## DATA EXCERPTS
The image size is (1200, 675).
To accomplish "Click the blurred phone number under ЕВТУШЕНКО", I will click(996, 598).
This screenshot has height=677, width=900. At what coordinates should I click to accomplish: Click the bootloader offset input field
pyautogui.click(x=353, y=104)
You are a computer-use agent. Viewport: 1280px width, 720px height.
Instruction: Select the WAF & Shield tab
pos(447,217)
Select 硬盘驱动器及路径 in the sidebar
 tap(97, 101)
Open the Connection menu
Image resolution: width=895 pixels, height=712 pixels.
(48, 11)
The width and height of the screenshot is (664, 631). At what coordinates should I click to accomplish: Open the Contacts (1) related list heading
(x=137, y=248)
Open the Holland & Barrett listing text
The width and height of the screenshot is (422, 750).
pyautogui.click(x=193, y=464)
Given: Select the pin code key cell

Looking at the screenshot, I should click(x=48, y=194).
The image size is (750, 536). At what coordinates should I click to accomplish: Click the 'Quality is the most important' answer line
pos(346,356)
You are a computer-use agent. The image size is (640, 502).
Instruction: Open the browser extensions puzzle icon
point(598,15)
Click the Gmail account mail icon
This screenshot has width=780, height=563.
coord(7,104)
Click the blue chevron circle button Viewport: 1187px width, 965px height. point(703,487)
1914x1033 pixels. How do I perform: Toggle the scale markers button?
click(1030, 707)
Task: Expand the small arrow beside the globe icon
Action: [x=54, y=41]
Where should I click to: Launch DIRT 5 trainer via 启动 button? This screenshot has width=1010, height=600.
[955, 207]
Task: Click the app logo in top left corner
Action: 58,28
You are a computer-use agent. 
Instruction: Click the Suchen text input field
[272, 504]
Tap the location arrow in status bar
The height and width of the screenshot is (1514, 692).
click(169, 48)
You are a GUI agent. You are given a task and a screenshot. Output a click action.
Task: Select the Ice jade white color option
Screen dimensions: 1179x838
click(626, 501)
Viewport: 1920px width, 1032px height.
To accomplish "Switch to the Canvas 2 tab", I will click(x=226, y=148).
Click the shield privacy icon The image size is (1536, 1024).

## TASK DIRECTIONS
Copy each line of the records that contains the word "Viewport".

## YOUR RESPONSE
You are a computer-use agent. Viewport: 1280px width, 720px height.
Click the blue chevron circle button Viewport: 1187px width, 965px height. point(703,487)
Viewport: 1920px width, 1032px height.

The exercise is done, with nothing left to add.